La mise en place du programme d’identification a commencé tout d’abord dans six gouvernorats du Nord Est, à titre de test, puis étendu aux 24 gouvernorats du pays. Ce programme qui avait au départ un objectif zootechnique avait, par la suite, été orienté vers la traçabilité. L’exécution de ce programme avait été confié à l’Office de l’Élevage et des Pâturages, sans résultats apparents.

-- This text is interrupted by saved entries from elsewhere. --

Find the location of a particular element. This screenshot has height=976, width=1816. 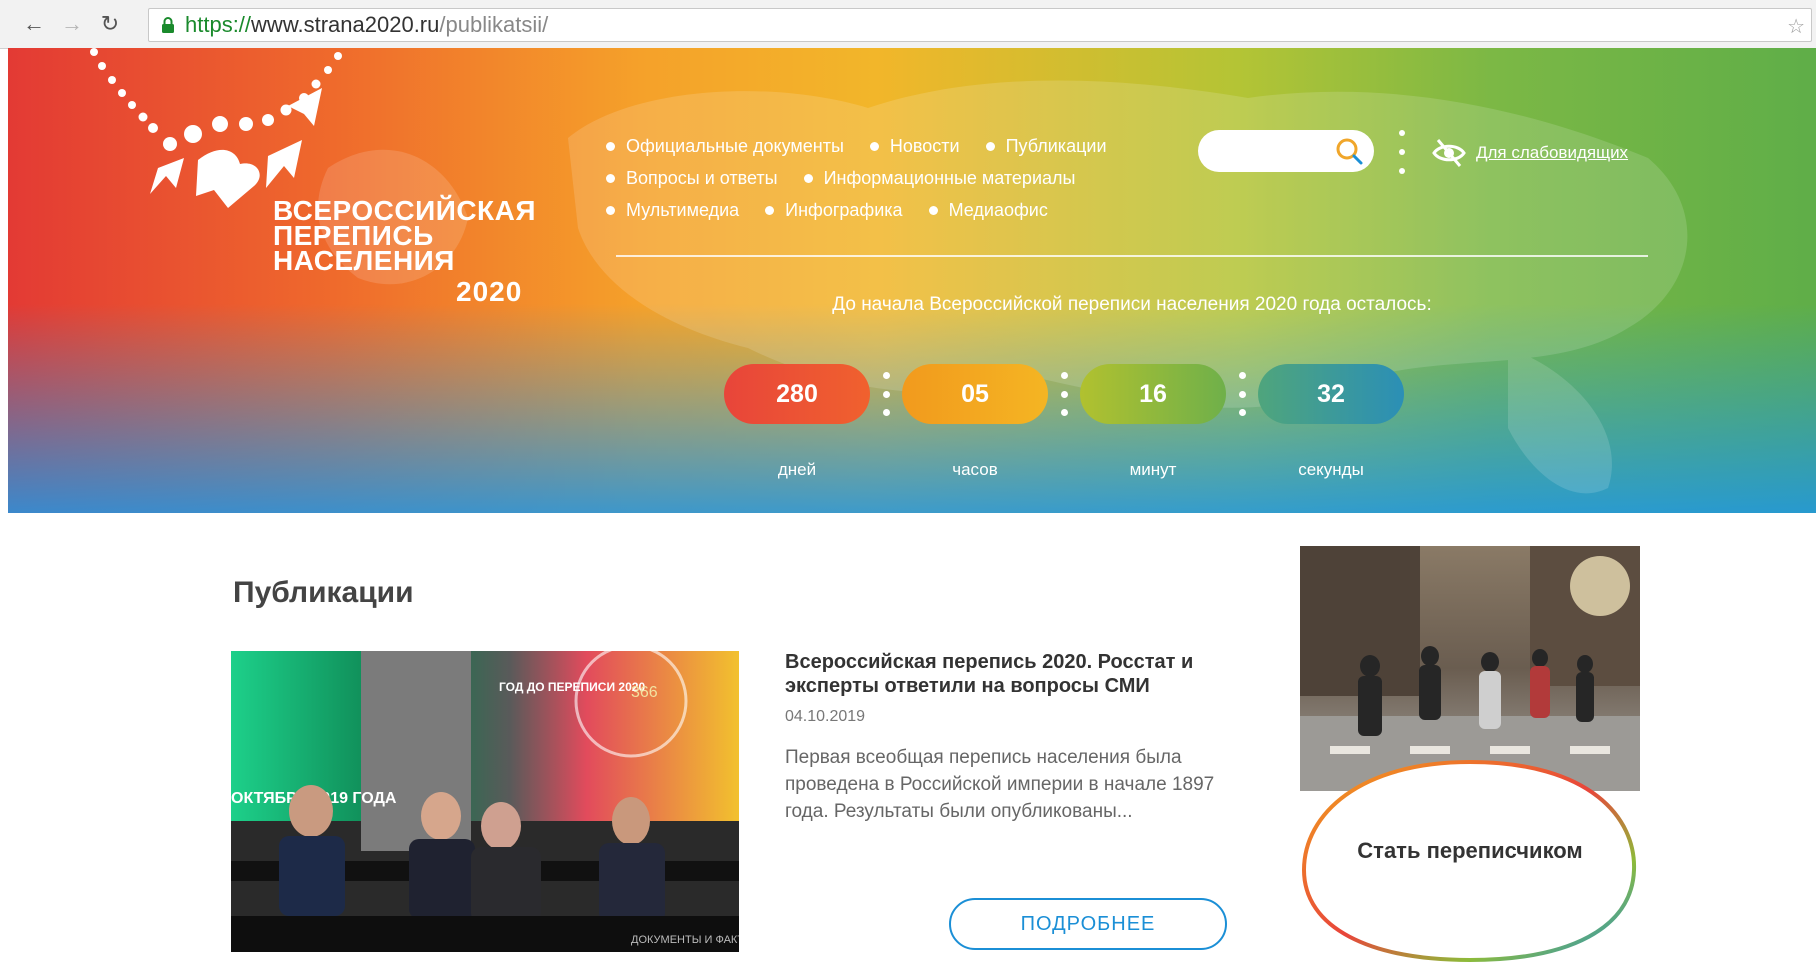

eye-crossed-icon is located at coordinates (1449, 153).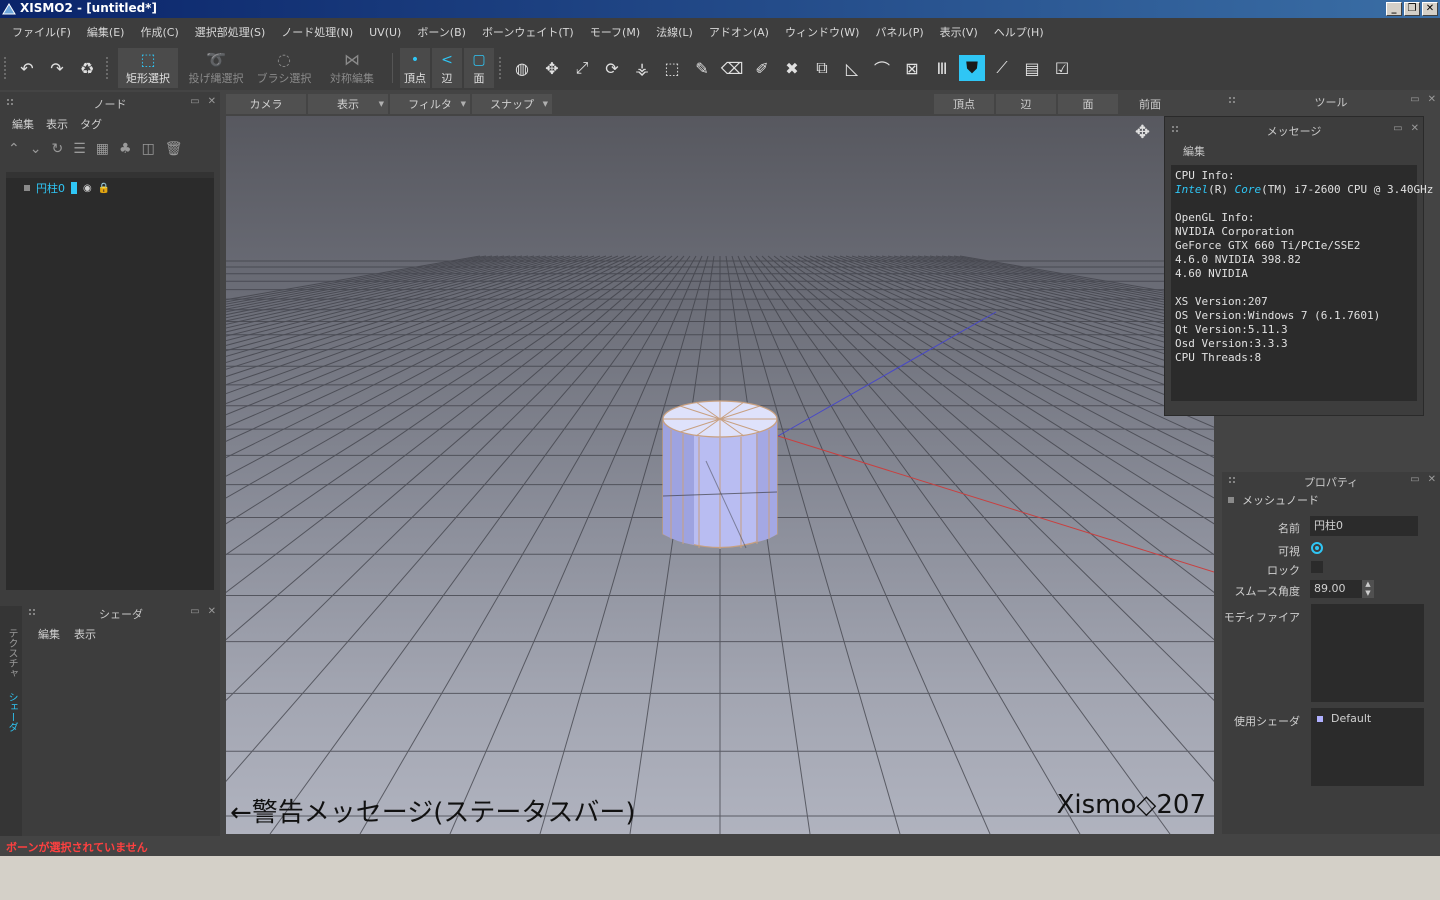  What do you see at coordinates (672, 68) in the screenshot?
I see `marquee-icon: ⬚` at bounding box center [672, 68].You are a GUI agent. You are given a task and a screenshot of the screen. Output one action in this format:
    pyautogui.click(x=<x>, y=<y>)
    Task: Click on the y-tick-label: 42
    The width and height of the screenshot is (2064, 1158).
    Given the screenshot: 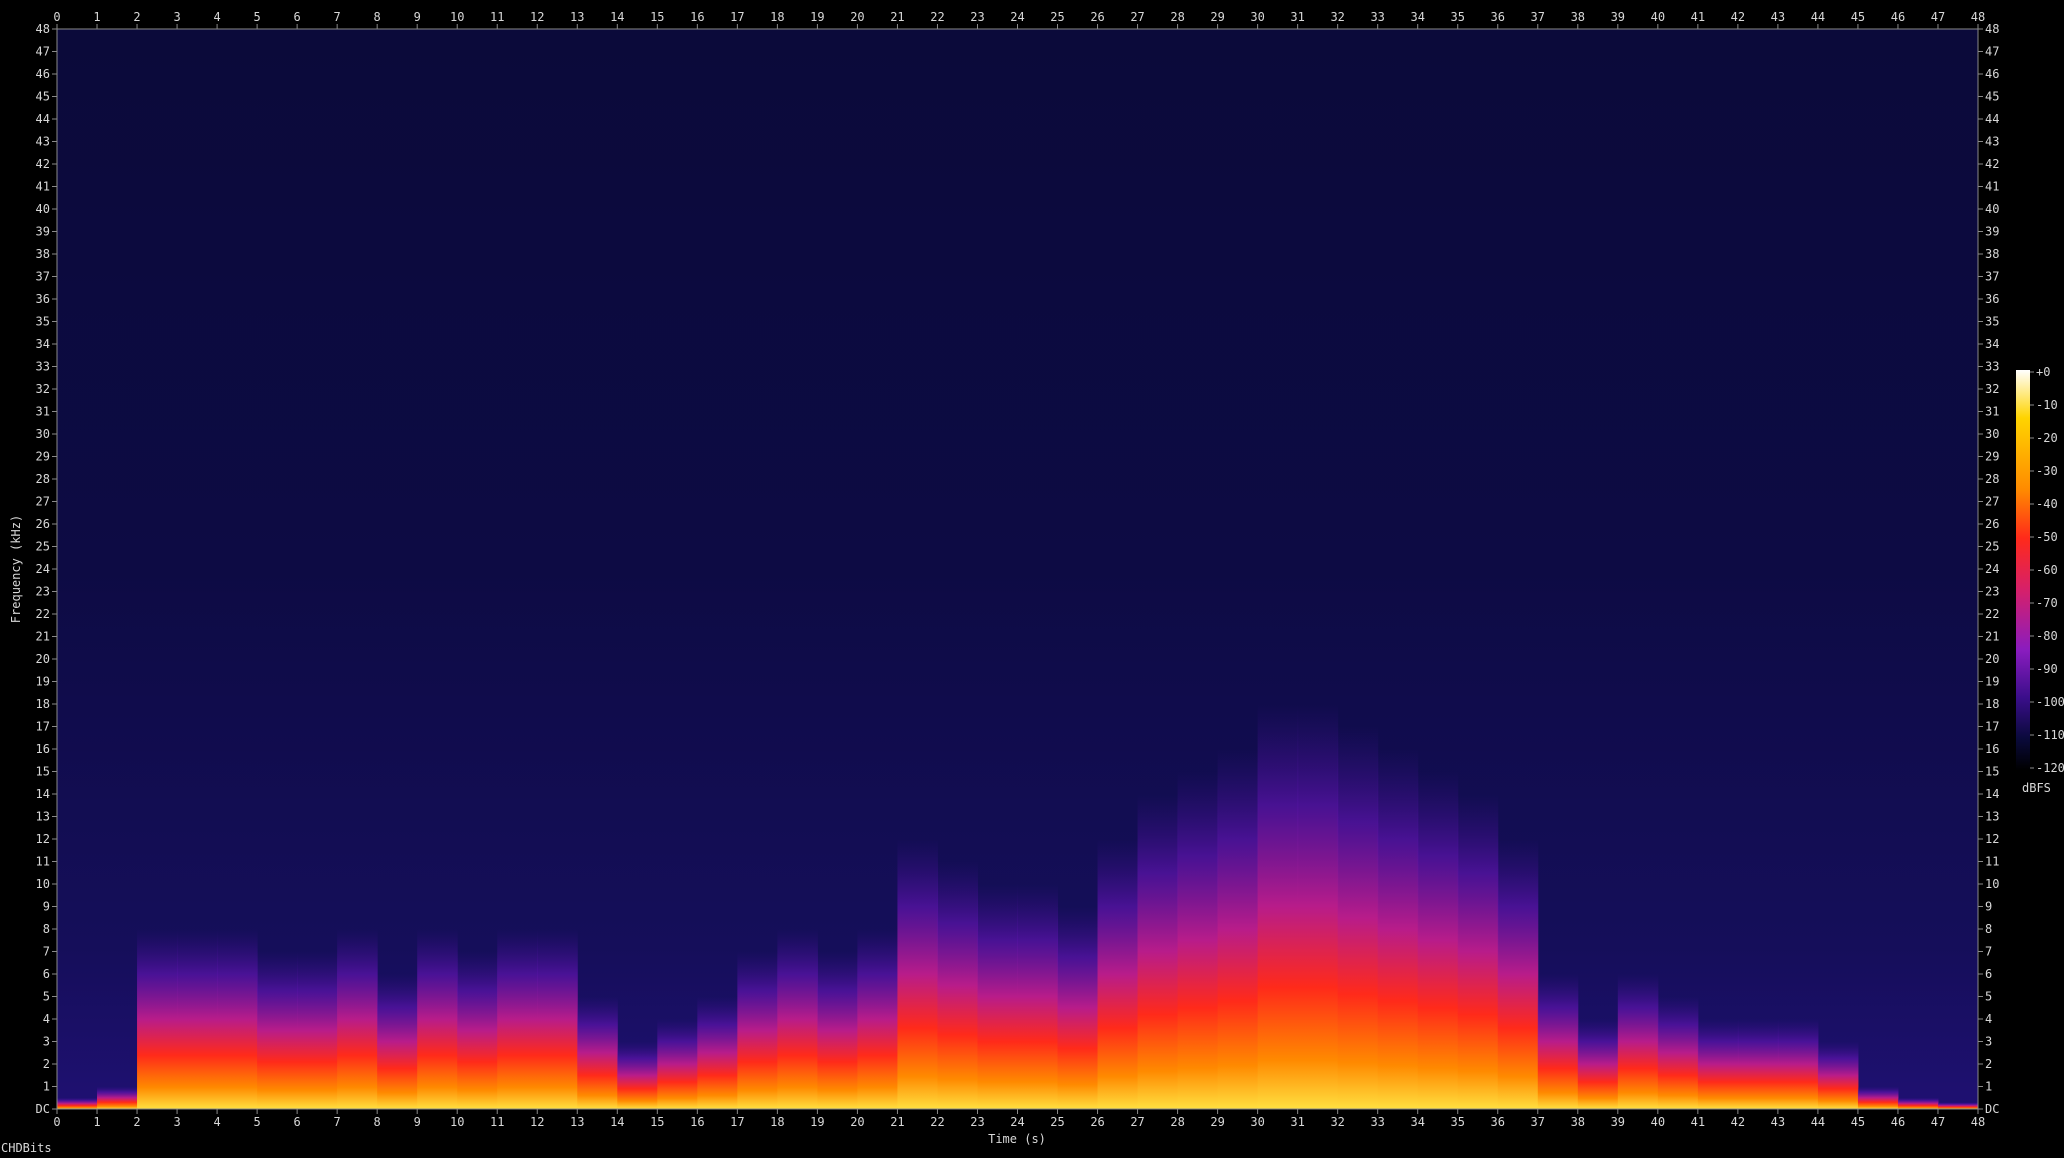 What is the action you would take?
    pyautogui.click(x=1992, y=164)
    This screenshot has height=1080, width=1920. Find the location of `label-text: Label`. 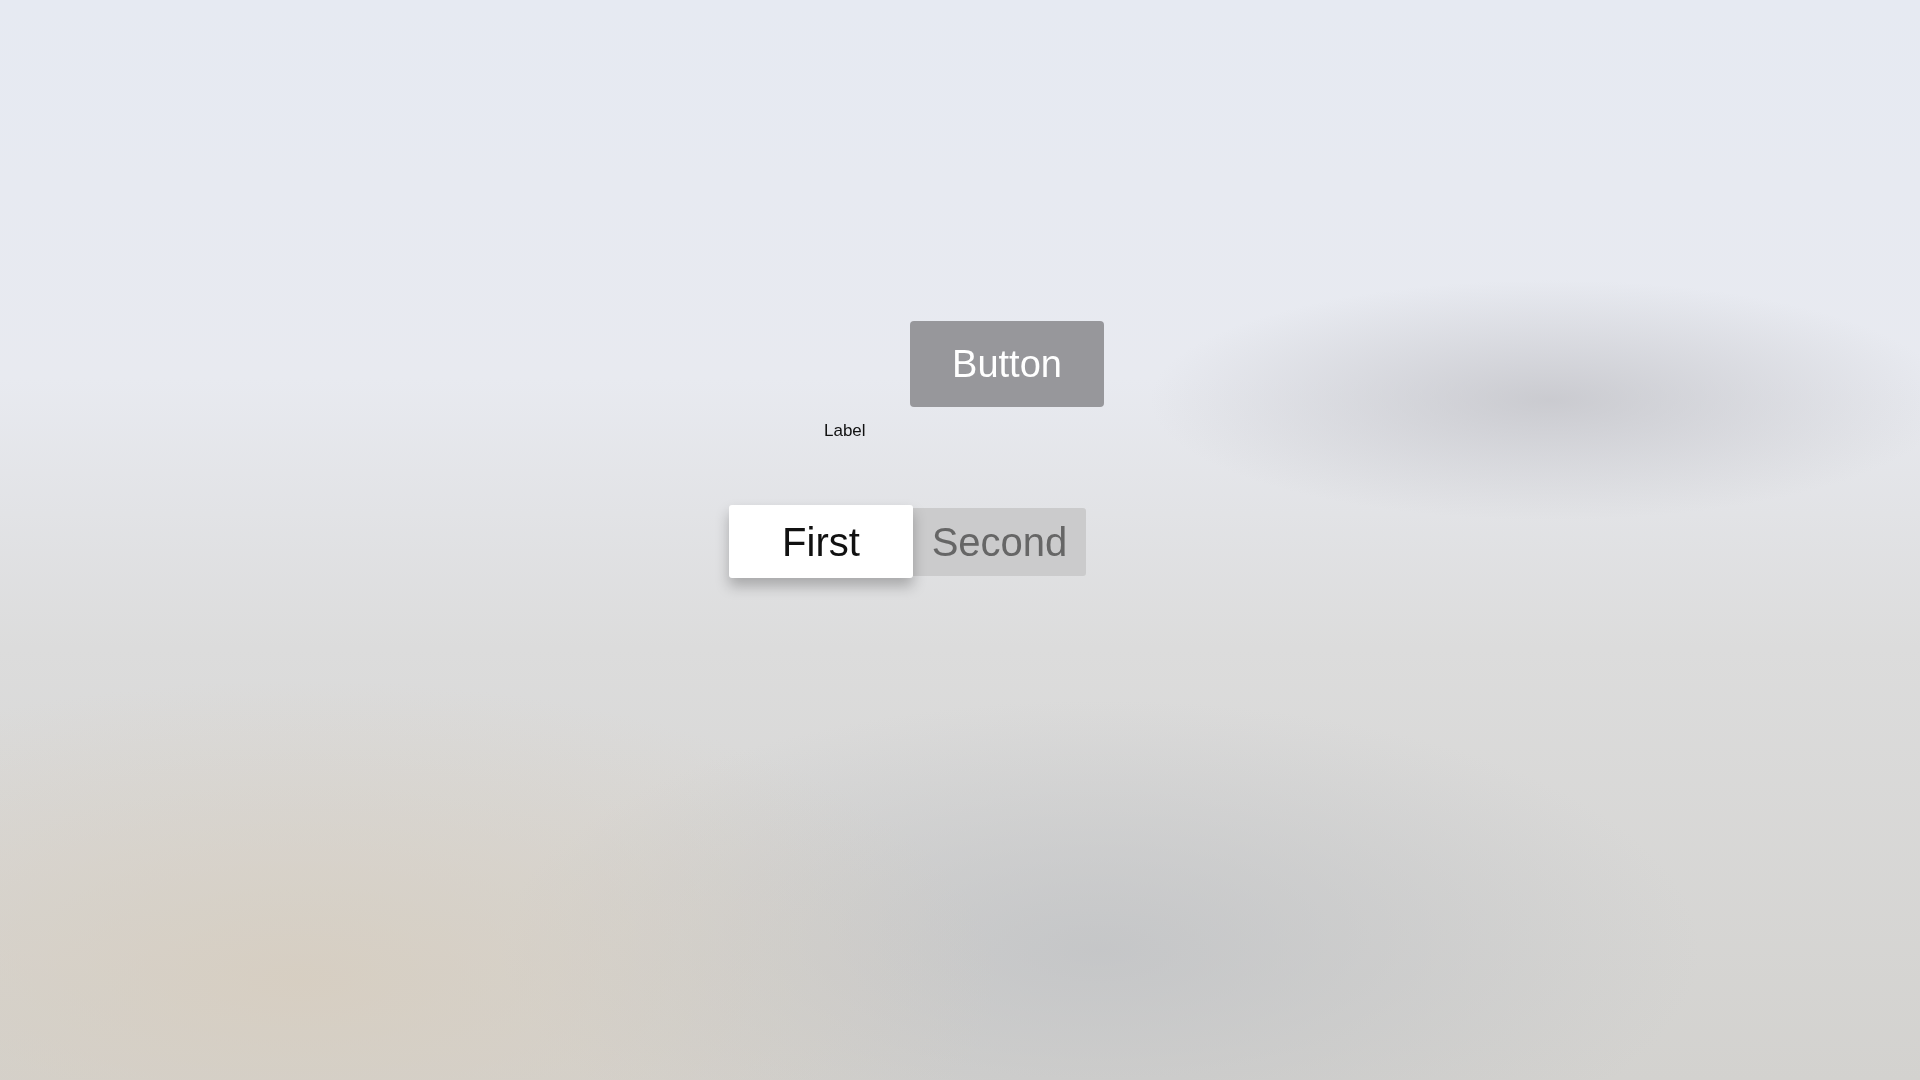

label-text: Label is located at coordinates (845, 432).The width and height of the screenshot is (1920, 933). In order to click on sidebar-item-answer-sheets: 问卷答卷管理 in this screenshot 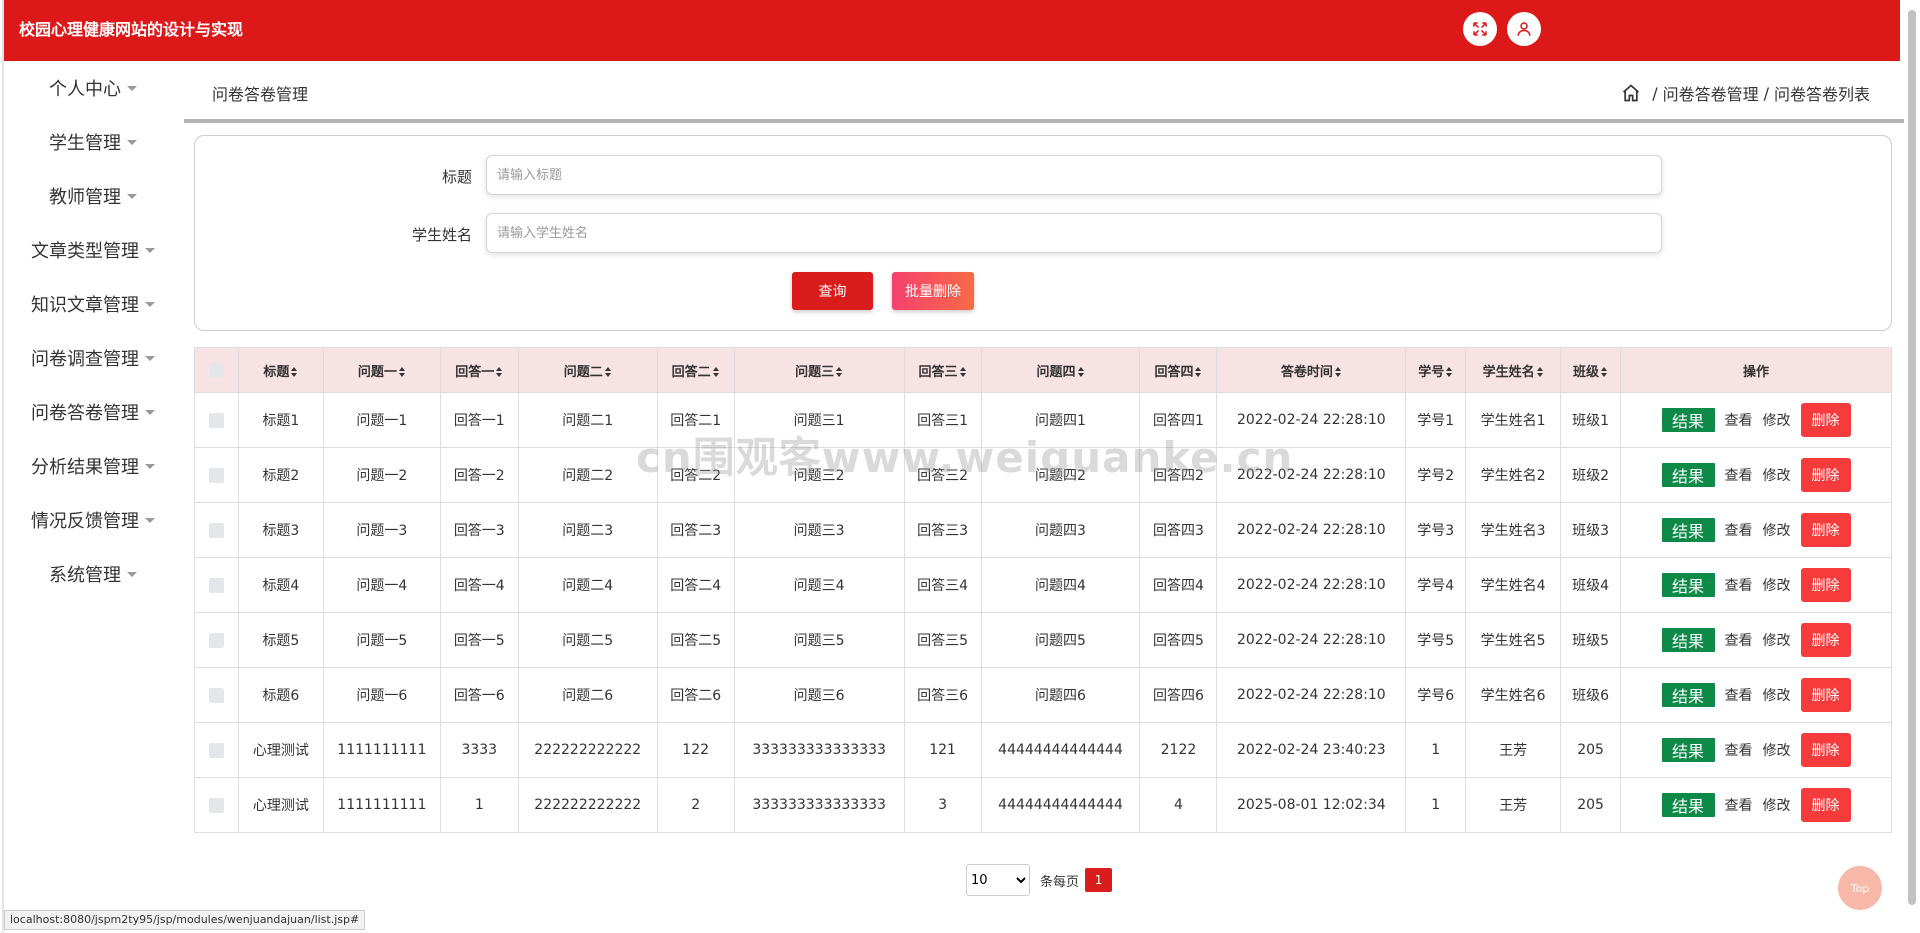, I will do `click(93, 412)`.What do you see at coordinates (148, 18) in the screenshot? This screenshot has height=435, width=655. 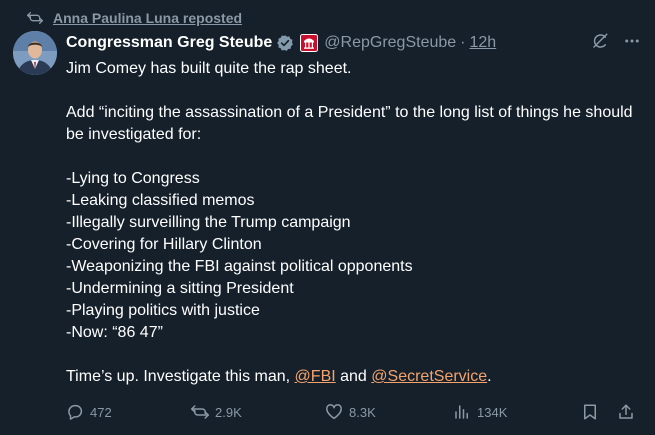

Une bonne partie des boucles acquises sont restées en magasin plusieurs années, et celles qui ont été utilisées, ont simplement été remises aux responsables des fermes de l’élevage contrôlé, aux inséminateurs et aux contrôleurs laitiers, sans suivi notable, ce qui a nettement limité le nombre de bovins identifiés. Cette limitation de l’identification a contribué à la propagation de maladies contagieuses bovines telles que la tuberculose et de la brucellose et favorise actuellement le déplacement des animaux volés.